*WORK TASK*. Only the lines from the one containing "Task: Click the sidebar" through the end of the data below are to be repeated, exactly as given, without pictures.

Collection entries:
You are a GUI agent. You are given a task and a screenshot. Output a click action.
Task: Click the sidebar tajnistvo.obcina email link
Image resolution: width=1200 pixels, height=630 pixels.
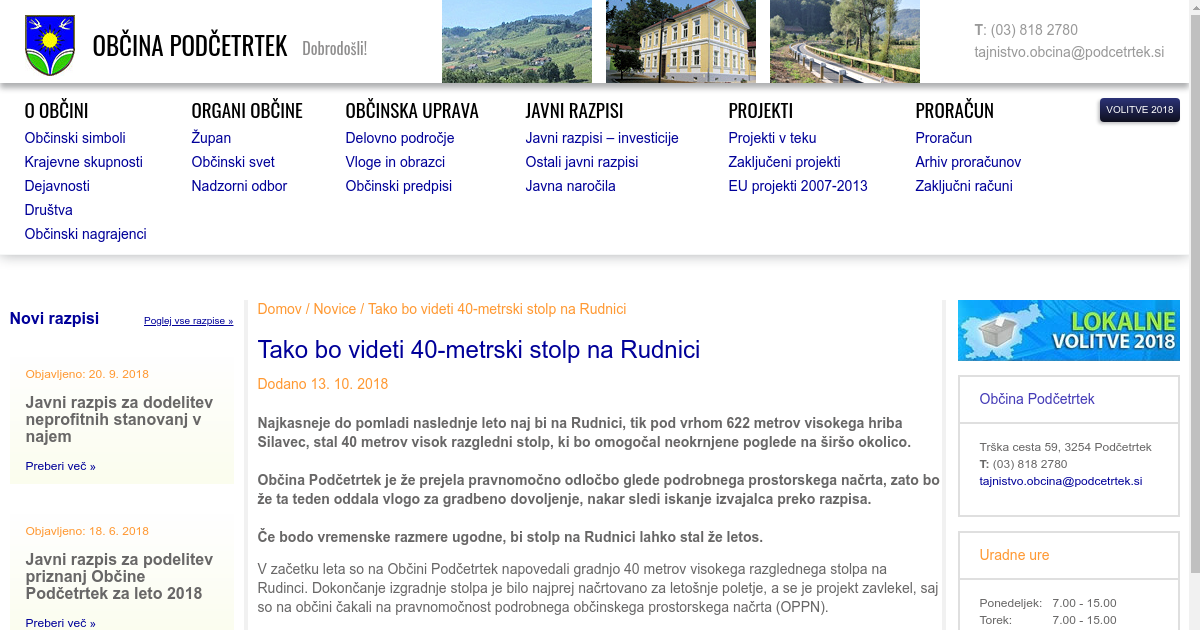[1060, 481]
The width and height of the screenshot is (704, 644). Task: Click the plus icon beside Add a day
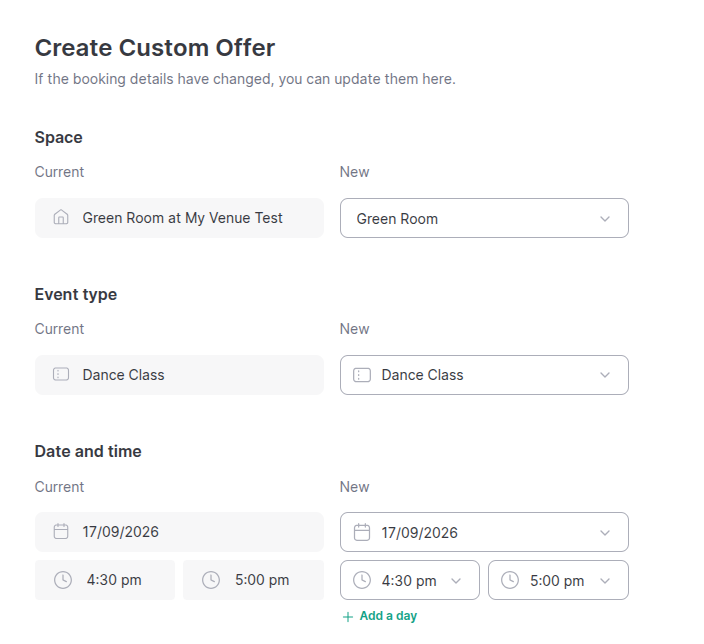tap(348, 617)
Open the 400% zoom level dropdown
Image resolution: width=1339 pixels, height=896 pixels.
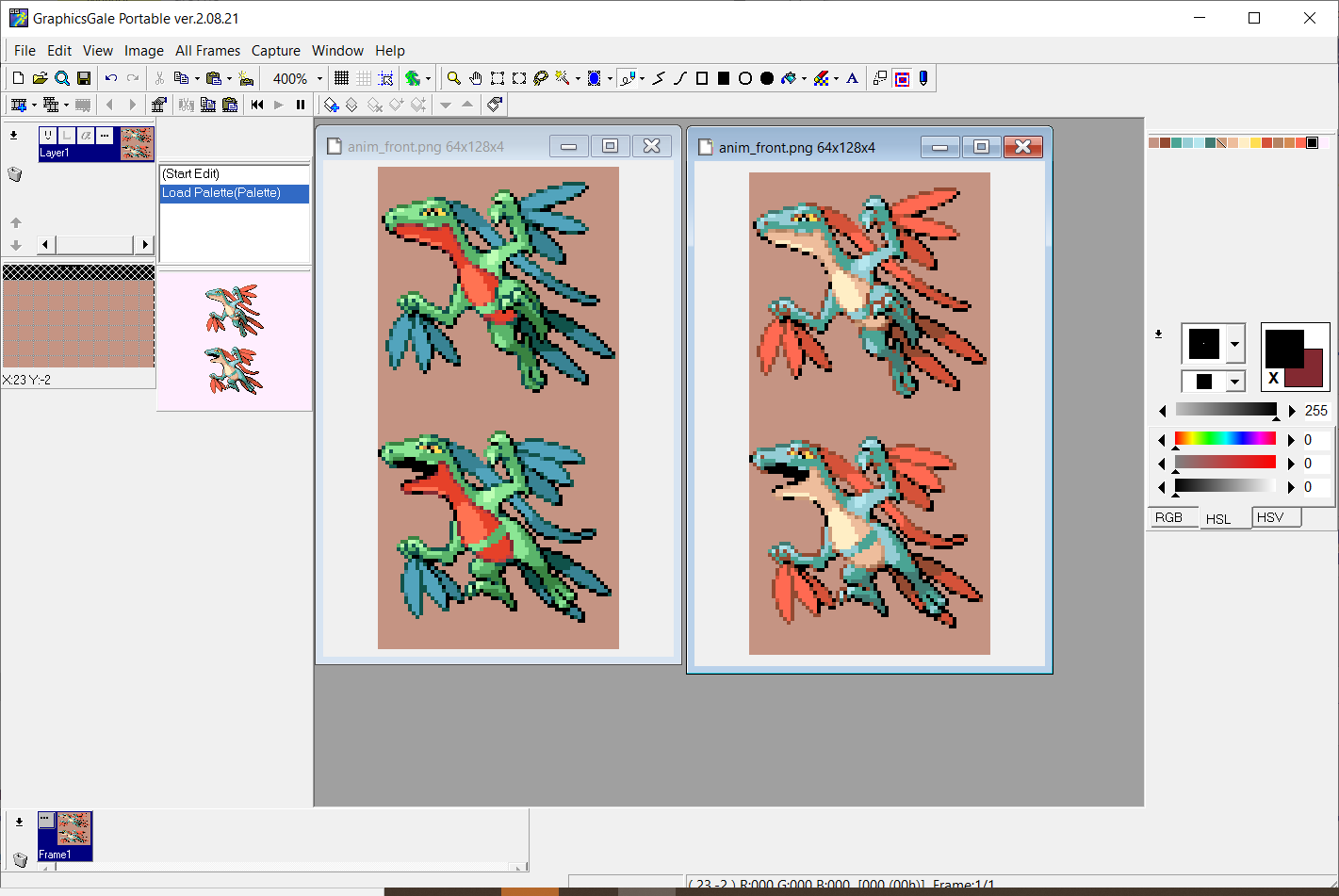[319, 79]
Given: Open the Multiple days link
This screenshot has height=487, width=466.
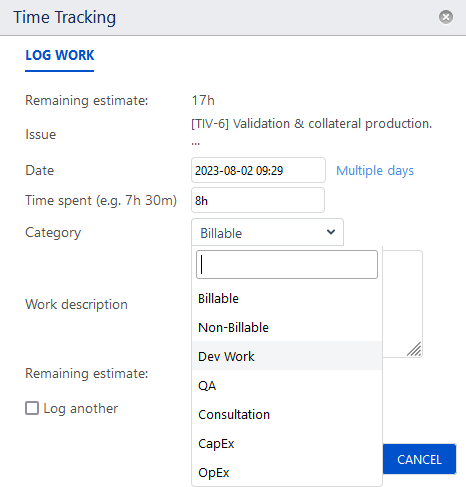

*TASK RESULT*.
Task: Click the sidebar tajnistvo.obcina email link
Image resolution: width=1200 pixels, height=630 pixels.
[1060, 481]
The width and height of the screenshot is (704, 644). Task: Click the plus icon beside Add a day
tap(348, 617)
Open the 400% zoom level dropdown
Image resolution: width=1339 pixels, height=896 pixels.
[319, 79]
Given: Open the Multiple days link
This screenshot has height=487, width=466.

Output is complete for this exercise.